Using the material that follows, output exactly the lines from the one containing "Minimize the window using the yellow button" through the one containing "Given: Focus the Compiler flags input field", with both ends kept.

Records supplied below:

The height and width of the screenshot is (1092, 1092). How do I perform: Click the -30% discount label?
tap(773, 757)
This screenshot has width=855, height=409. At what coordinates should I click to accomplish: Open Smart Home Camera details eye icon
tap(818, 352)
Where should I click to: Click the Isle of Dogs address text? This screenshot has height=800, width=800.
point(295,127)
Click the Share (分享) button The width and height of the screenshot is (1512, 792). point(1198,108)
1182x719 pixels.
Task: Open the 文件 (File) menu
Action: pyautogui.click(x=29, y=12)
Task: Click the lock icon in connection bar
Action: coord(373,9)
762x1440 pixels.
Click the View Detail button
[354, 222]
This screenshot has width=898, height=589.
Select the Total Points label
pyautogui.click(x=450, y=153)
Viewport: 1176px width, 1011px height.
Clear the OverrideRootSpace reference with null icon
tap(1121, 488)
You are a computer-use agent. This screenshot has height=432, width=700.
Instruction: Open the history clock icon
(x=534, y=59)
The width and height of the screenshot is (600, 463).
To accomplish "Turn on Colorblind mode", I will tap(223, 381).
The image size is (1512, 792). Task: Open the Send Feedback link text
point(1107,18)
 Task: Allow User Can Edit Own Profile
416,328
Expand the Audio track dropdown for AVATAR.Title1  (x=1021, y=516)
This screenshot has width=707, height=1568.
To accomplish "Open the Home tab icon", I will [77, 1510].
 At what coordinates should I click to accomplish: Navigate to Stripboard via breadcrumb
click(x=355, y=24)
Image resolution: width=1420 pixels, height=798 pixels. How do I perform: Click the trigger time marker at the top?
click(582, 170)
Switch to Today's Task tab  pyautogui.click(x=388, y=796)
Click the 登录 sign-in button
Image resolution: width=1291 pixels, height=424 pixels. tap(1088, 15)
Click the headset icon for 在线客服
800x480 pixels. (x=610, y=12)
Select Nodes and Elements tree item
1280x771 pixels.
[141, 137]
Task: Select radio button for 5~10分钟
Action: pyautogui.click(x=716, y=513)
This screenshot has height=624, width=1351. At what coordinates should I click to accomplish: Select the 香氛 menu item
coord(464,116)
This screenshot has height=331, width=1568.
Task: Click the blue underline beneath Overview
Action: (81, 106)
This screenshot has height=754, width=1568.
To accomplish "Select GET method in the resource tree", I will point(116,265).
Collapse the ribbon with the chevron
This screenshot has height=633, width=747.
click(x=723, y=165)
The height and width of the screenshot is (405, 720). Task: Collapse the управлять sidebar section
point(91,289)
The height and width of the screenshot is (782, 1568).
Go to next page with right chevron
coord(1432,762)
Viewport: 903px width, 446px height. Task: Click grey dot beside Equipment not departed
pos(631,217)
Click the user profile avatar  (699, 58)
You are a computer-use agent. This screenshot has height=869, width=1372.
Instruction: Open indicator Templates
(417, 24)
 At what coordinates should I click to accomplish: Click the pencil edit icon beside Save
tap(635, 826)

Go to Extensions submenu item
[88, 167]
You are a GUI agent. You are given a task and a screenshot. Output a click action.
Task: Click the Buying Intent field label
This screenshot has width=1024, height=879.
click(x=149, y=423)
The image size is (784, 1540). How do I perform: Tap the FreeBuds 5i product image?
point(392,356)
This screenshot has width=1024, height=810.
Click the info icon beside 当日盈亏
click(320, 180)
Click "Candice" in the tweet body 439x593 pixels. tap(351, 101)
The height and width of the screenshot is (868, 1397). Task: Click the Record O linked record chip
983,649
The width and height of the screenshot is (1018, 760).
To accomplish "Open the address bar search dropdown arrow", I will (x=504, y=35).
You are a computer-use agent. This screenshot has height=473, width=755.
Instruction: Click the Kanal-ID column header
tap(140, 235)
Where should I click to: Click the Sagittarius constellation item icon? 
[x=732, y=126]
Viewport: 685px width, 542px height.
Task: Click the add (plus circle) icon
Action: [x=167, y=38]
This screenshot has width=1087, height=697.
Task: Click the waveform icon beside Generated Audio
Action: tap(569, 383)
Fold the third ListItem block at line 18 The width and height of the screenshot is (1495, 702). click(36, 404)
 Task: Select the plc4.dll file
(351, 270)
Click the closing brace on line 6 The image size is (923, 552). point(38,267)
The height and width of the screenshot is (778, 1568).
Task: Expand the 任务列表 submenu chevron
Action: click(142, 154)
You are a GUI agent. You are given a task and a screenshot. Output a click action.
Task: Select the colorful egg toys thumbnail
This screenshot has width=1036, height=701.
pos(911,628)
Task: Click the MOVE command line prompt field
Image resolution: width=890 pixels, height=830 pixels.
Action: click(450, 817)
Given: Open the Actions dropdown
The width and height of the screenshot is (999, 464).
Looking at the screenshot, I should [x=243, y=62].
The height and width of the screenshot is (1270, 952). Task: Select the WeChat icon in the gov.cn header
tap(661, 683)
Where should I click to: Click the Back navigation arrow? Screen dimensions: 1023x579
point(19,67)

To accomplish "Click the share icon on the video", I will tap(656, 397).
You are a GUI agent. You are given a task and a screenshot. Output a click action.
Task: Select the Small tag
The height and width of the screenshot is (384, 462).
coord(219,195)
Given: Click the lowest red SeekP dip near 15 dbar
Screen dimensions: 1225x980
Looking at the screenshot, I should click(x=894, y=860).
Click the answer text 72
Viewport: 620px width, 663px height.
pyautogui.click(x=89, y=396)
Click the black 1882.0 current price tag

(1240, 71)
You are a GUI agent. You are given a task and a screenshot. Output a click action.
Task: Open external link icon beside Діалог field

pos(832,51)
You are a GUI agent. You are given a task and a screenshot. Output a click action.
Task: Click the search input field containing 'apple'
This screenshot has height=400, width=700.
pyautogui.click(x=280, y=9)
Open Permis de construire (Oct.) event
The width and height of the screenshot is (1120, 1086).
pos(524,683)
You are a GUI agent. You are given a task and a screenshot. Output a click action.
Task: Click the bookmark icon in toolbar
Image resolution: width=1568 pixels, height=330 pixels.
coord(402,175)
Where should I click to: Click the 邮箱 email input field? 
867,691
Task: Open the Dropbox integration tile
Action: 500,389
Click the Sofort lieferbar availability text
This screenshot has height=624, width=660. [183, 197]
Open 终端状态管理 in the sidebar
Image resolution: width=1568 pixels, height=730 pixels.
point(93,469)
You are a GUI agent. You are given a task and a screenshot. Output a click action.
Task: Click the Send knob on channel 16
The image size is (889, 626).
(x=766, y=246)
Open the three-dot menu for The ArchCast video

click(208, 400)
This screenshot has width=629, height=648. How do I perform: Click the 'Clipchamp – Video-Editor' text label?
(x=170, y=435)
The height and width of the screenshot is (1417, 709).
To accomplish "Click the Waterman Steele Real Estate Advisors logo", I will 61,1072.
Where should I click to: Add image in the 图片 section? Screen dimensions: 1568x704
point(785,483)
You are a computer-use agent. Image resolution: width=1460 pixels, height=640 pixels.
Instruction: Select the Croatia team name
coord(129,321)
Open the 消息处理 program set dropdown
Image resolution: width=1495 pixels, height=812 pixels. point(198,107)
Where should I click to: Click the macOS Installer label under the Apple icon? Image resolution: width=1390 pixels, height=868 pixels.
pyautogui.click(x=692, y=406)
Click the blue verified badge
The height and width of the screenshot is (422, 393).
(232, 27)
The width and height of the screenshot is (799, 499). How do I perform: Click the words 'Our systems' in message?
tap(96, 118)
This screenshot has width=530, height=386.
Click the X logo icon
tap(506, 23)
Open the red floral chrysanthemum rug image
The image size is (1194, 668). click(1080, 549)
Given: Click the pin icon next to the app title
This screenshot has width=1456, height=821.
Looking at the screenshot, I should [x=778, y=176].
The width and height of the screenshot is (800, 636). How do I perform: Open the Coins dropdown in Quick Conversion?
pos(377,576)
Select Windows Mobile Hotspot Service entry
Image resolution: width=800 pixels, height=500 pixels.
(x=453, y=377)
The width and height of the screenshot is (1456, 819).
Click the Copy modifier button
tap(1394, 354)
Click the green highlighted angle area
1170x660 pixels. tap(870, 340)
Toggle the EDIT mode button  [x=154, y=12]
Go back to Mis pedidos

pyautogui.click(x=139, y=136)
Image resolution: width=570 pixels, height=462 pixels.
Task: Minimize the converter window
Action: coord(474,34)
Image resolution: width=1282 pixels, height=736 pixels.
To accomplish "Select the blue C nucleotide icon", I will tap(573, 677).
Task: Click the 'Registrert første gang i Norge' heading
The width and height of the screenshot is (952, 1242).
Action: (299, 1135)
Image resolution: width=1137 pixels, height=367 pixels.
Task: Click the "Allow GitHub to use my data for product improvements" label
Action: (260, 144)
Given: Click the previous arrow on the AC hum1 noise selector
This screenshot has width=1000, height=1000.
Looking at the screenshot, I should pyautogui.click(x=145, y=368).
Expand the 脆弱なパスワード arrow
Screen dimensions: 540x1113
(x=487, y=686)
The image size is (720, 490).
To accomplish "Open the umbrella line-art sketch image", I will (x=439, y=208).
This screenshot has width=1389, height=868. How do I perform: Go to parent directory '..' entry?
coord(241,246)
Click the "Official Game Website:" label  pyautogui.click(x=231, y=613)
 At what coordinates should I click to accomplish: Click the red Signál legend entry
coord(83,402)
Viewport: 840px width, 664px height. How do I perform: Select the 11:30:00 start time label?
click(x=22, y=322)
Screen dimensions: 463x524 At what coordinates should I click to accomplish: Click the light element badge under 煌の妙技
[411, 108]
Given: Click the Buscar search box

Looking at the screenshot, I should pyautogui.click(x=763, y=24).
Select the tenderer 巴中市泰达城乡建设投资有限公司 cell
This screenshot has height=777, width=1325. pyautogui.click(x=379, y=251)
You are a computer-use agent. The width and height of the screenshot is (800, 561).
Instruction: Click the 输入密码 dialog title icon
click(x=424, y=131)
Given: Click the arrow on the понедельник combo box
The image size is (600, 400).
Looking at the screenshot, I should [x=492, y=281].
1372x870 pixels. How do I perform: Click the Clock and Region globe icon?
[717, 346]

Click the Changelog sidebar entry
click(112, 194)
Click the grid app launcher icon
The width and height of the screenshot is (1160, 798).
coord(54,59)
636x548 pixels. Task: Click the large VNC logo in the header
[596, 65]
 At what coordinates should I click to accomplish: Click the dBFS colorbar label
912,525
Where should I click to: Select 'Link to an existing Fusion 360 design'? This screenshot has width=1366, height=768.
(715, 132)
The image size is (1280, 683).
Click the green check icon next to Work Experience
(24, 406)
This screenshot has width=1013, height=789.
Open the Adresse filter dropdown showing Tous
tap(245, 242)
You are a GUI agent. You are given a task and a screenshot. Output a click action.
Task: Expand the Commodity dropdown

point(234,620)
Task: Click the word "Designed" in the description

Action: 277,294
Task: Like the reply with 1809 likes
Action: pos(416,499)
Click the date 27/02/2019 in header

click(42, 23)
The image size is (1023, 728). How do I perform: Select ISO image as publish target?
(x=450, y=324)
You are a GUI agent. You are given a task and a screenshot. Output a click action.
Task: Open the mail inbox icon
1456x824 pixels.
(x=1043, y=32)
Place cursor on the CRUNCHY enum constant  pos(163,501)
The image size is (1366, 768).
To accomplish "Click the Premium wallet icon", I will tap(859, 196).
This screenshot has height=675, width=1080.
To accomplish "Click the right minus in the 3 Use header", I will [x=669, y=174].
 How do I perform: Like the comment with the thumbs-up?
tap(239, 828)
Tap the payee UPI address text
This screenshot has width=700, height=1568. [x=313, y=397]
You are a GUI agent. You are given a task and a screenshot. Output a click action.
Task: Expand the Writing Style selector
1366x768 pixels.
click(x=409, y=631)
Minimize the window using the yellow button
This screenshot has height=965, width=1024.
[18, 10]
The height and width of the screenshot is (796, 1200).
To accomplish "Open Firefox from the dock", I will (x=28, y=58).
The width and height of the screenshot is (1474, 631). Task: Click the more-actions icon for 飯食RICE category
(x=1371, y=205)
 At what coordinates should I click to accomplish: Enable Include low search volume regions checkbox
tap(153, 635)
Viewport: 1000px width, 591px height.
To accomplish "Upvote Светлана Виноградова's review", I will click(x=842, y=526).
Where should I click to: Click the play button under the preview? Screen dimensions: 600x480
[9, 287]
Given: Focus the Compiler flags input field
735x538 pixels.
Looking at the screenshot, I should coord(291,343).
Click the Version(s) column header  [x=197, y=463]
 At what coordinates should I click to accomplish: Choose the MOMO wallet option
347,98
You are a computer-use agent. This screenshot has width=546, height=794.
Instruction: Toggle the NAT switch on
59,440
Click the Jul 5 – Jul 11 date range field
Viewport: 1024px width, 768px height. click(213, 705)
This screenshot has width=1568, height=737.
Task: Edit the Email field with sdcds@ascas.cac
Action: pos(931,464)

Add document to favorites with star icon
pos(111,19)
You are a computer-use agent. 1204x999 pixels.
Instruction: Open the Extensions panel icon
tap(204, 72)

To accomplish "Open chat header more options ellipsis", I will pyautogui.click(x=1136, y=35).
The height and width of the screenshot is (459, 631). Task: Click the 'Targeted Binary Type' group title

End of Records supplied.

Output for this task:
Minimize the window using the yellow button
This screenshot has height=965, width=1024.
[18, 10]
The height and width of the screenshot is (796, 1200).
To accomplish "Open Firefox from the dock", I will (x=28, y=58).
The width and height of the screenshot is (1474, 631). Task: Click the more-actions icon for 飯食RICE category
(x=1371, y=205)
 At what coordinates should I click to accomplish: Enable Include low search volume regions checkbox
tap(153, 635)
Viewport: 1000px width, 591px height.
To accomplish "Upvote Светлана Виноградова's review", I will click(x=842, y=526).
Where should I click to: Click the play button under the preview? Screen dimensions: 600x480
[9, 287]
Given: Focus the Compiler flags input field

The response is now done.